Document excerpt:
____

I checked at the health food stores, i will call a couple more though. We don't have a Lablaws here. I you remember the name then let me know.

Thanks to all.


----------



## ALBOB (May 23, 2002)

> _*Originally posted by w8lifter *_Have you tried scotch



That'll do in a pinch but damnit w8lifter, you know I'm a tequilla man.


----------



## J'Bo (May 23, 2002)

You just hop on every little comment that could possibly be turned into partying or sex joke.  

You keep us all laughing.


----------



## ALBOB (May 23, 2002)

> _*Originally posted by J'Bo *_You keep us all laughing.



Just massage my ego (Not Eggo) a little and tell my you're laughing WITH me and not AT me.


----------



## lina (May 23, 2002)

> _*Originally posted by w8lifter *_
> Sure, I will check your thread.
> 
> You can get them at a Loblaws Market, there's another name for them, can not for the life of me think of what it is...they are usually located right w/ the soy/rice milk...but not in the nutrition/supp section.  They don't look like regular oats at all, they look more like a tiny hard kernal. You may also be able to find them at a bulk barn or definitely at a health food store.



Is it called Steel Cut Oats? They are kinda crunchy, nutty flavor oatmeal.  Takes longer to cook though...so I'm usually sitting there nuking and nuking them in the microwave watching that they don't boil over.

____

Source data:
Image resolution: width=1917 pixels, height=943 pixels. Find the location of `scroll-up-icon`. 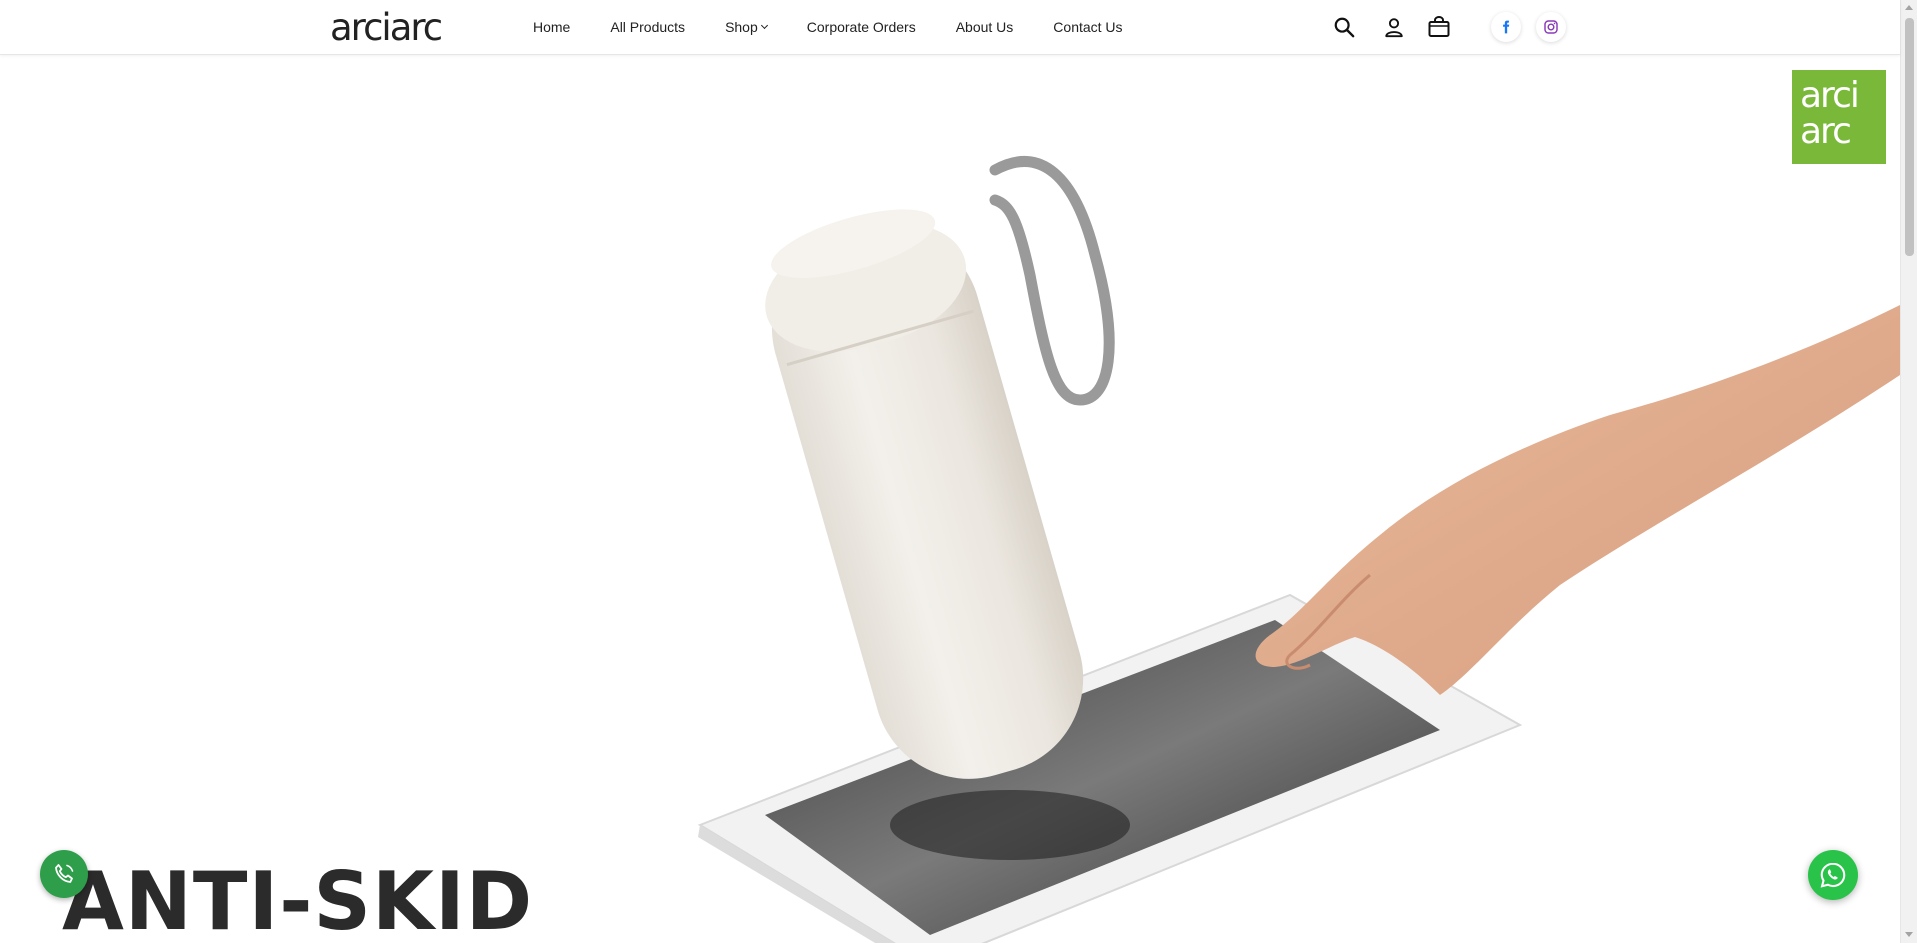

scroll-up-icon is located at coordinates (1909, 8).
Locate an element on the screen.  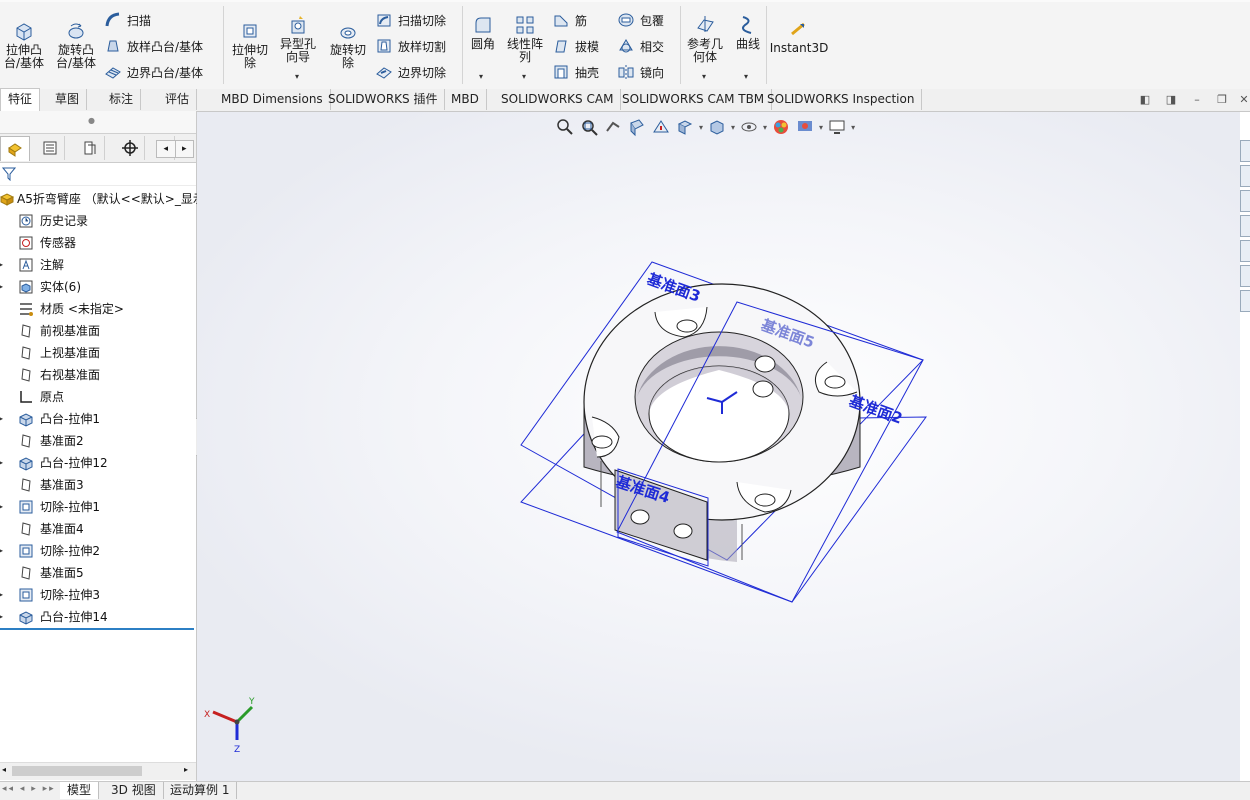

____

Exercise instructions: Copy the passage of the oats forum thread starting with "I checked at" and going on through "Thanks to all.", swapping "health food stores" for "grocery stores" wherever it appears.

Output of the task:
I checked at the grocery stores, i will call a couple more though. We don't have a Lablaws here. I you remember the name then let me know.

Thanks to all.